After a long delay in counting Boston’s mail-in ballots for September’s municipal election, Secretary of State William F. Galvin is urging lawmakers to allow three days to count ballots that are submitted or postmarked by the 8 p.m. deadline for the Nov. 2 election, but the Legislature may not be able to act in time.
“The problem is, as we’re now [just] weeks from the election, is getting a piece of legislation all the way through — that is to say, in the House, Senate, governor, and signed — is not as easy as it sounds,” Galvin said in an interview.
The Legislature moved quickly in July to allow no-excuse mail-in voting in this fall’s elections after lawmakers missed the June 30 deadline and local elections briefly were forced to switch back to pre-pandemic rules, under which voters could cast absentee ballots by mail only with a valid reason.
The bill they passed renewed voting by mail without an excuse until Dec. 15, but it required that ballots be counted on Election Night for both the preliminary and the general elections. That was a challenge on Boston’s Preliminary Election Night in September, when poll workers had to count 7,000 last-minute mail-in and early vote ballots from drop boxes — double what officials had expected.
Galvin said it’s necessary to have a tight time limit in preliminary elections, because ballots for the general election must be printed quickly after votes are tallied, but there’s no such constraint on the November vote.
“There’s no reason for it to apply to the [general] election . . . because we won’t be printing another ballot after the election. Whoever wins the election wins the election,” Galvin said. “What we don’t want to happen is people [to] become victimized by the mail problems that are real and through no fault of their own . . . don’t get counted.”
Now Galvin is running up against another time limit — the election will take place Nov. 2, and his proposal isn’t yet before the Legislature. It may be too late to introduce a new bill and get it passed before voters head to the polls, Galvin said, so his best shot could be adding his plan as a rider to a bill that is nearing passage. But he hasn’t yet found a bill that will work.
Galvin said he had spoken to legislative leaders, and they are broadly supportive of allowing three days for November vote counting, but it is unclear whether the proposal can be introduced and approved in time, even with their support.
Representatives for House Speaker Ronald Mariano and Senate President Karen Spilka did not respond to requests for comment.
Election observers said other states have allowed three days for counting as mail-in voting became more prevalent during the coronavirus pandemic. Massachusetts did so for last year’s general election, and is likely to eventually adopt the three-day policy permanently through a bill currently making its way through the Legislature. But that bill is unlikely to become law before Nov. 2.
“It’s a policy that’s proven to work,” said Alex Psilakis, a spokesman for MassVOTE, a statewide nonpartisan group working to increase voter participation. “It’s a perfectly secure policy, and it’s just smart. A lot of people rely on the Postal Service.”
Stephen D. Ansolabehere, a professor of government at Harvard University who studies elections and public opinion, said recent studies of elections in other states have shown that mail-in ballots can take up to a week to reach election officials, though most arrived within the first three days.
“A lot of states had to deal with this problem this year,” he said. “Because of COVID, there was a huge spike up in absentee voting — and also delays in the mail. Just having that extra few days helped a lot.”
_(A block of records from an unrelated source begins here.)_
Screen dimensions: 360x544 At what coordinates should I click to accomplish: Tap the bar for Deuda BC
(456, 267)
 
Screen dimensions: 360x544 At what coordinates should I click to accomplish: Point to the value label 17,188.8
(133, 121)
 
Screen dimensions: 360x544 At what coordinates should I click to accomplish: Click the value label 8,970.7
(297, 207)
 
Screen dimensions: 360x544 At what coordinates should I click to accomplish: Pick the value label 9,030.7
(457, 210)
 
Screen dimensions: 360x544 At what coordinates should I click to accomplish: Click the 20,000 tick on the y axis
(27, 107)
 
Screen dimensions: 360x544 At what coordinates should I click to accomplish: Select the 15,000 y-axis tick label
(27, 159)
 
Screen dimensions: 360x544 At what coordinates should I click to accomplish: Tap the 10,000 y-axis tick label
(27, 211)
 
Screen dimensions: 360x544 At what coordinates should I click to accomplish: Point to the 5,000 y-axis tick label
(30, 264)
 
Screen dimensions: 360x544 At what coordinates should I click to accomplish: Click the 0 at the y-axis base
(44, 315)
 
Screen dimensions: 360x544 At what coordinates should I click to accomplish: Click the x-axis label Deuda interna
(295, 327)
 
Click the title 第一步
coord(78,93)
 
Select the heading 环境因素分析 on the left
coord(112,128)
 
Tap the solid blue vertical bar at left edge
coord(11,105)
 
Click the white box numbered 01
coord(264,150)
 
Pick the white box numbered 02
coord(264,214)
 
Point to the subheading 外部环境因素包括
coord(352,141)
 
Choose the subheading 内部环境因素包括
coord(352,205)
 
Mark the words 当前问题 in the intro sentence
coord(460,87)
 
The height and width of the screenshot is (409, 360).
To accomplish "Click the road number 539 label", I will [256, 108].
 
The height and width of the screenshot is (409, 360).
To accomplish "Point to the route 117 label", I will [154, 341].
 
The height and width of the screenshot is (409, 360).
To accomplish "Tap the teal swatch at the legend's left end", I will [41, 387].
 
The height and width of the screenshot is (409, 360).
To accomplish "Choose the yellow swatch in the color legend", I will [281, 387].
Ansolabehere said the extra time would likely make it easier to count votes efficiently on Election Night — possibly helping avoid the issues Boston voters saw on Sept. 14 — because it would “take some of the pressure off the local administrators in handling ballots.”
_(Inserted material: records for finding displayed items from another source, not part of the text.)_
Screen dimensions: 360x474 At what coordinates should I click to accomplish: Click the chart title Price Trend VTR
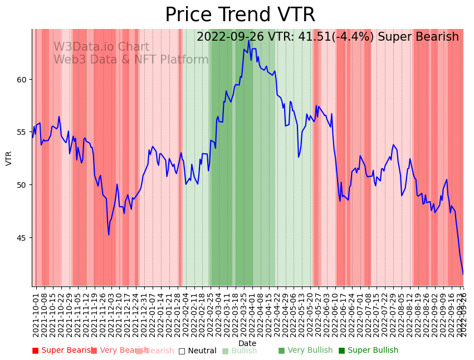pyautogui.click(x=240, y=15)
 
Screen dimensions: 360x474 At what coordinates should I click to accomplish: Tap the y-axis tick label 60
pyautogui.click(x=22, y=80)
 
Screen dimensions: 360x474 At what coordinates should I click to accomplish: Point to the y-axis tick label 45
pyautogui.click(x=22, y=238)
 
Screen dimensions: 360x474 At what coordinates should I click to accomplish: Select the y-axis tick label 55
pyautogui.click(x=22, y=132)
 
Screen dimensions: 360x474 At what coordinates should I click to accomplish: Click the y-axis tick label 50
pyautogui.click(x=22, y=185)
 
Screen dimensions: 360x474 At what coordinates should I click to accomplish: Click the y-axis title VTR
pyautogui.click(x=9, y=158)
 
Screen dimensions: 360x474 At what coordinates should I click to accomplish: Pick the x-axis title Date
pyautogui.click(x=247, y=343)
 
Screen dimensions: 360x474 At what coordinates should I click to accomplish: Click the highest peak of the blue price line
pyautogui.click(x=249, y=41)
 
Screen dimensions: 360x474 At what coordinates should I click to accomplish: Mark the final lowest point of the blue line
pyautogui.click(x=463, y=274)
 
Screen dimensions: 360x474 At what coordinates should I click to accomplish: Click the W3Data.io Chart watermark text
pyautogui.click(x=101, y=47)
“In the few days before the election, that’s when it’s crunch time for making sure precincts are set up, filling gaps where there are poll workers who can’t make it. . . . So it’s a pretty hectic time,” he said.
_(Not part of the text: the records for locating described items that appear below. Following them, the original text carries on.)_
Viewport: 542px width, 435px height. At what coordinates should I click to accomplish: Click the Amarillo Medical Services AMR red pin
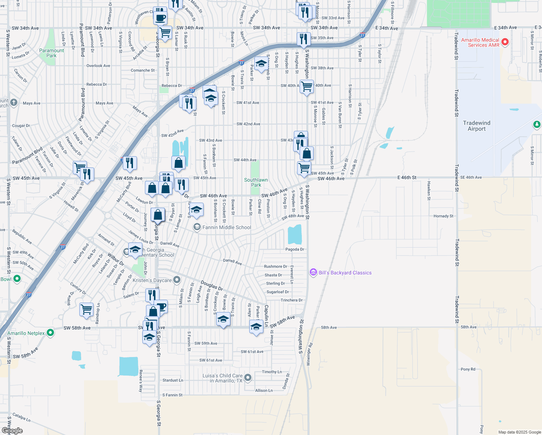[505, 42]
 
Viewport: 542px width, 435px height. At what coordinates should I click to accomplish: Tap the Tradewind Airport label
[476, 126]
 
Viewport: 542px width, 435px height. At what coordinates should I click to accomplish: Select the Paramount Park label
[51, 53]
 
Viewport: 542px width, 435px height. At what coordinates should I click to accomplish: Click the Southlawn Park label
[256, 182]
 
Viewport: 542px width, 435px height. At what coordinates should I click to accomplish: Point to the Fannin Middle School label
[226, 227]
Galvin stressed that if a law is passed, it will apply not just to Boston but to the entire state, including communities such as Lowell, where city councilors will be elected by district for the first time this year, which could slow counting.
“That three days would help … protect the integrity of the election,” Galvin said. “And it would hopefully speed up the return of results on Election Night.”
Psilakis said many communities have no ballot drop boxes, so voters unable to go to the polls must rely on the mail. And the extra time would help vote counters in places like Holyoke, where local mail is routed through a regional postal center in Hartford before being returned to the city, slowing delivery times.
“Just giving these three extra days could provide a lot of people a little more peace of mind,” he said. “Which I think is really important, especially because these elections usually see the lowest voter turnout, [though] they have the highest impact on a person’s day-to-day life.”